= Slumach =

Indigenous Canadian murderer (c. 1816–1891)

Slumach (Note: Slumach is now the most common spelling. An “Indian Census” of 1879 shows his name as Slum.ook. Some contemporary court records show his name as Slumah or Sumah. Newspapers spelled his name in a variety of different ways.) (c. 1816 – January 16, 1891) was an elderly Katzie First Nations man hanged for murder in New Westminster, British Columbia, Canada, in 1891. His unmarked grave is in St. Peter's Cemetery in Sapperton. He is remembered today because of his alleged knowledge of the location of the Pitt Lake gold deposit that is often referred to as "Slumach's Gold."

==Biography==
Slumach first appeared in newspapers in September 1890, after he shot a “half-breed” known as Louis Bee or Louie Bee (Note: Bee and his wife Kitty may be the persons recorded in the 1881 Canada census as “Lewey, indigenous, 27 years and Kitty, indigenous, 40 years, at Cowichan.” There is no other information about Bee.) at what is now known as Addington Point on the west shore of Pitt River, opposite Sturgeon Creek. Bee was shot from the shore as he was sitting in a canoe with “Seymour”, (Note: of Harrison, as the records show) a fellow fisherman. There were no other witnesses to the murder. The motive of the murder had probably more to do with liquor rather than, as some have suggested, gold. Both Bee and Seymour had before done hard labour for selling liquor to First Nations people.

Slumach eluded capture for several months but, with winter approaching, surrendered to authorities. Efforts to show that Slumach acted in self-defense failed, and so did the defence's efforts to postpone the trial until the spring, speculating that the elderly man would die in captivity of natural causes and would be spared capital punishment. Slumach was sentenced to death and he was hanged on January 16, 1891, at the approximate age of 75.

Contemporary newspapers reported the hanging in detail. The Vancouver Daily World commented: “There was much sympathy for Slumach among those who witnessed his execution. It was thought that the Government might, with just clemency, have extended a reprieve to him, for he certainly would not have lived very long in confinement, and the fact that he never ran across law and order in any shape until the latter years of his long life made many hope that he would be allowed to finish his career in the confinement of the penitentiary.” Baptized shortly before his death, he was given the first name "Peter", a name never used in his lifetime.

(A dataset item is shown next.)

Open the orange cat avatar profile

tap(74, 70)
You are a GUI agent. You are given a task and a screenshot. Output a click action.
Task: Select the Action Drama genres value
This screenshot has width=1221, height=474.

There may have been feelings of sympathy for the old man at the hanging, but there is only one request for clemency on file; and in the time preceding his execution, the newspapers and their readers seemed indifferent about Slumach's fate.

==Pitt Lake gold==
Many years after his death, stories surfaced that Slumach had discovered rich gold deposits at Pitt Lake, and died without revealing the location. Pitt Lake's lost gold mine and Slumach are the topic of numerous newspaper, magazine articles and TV programs.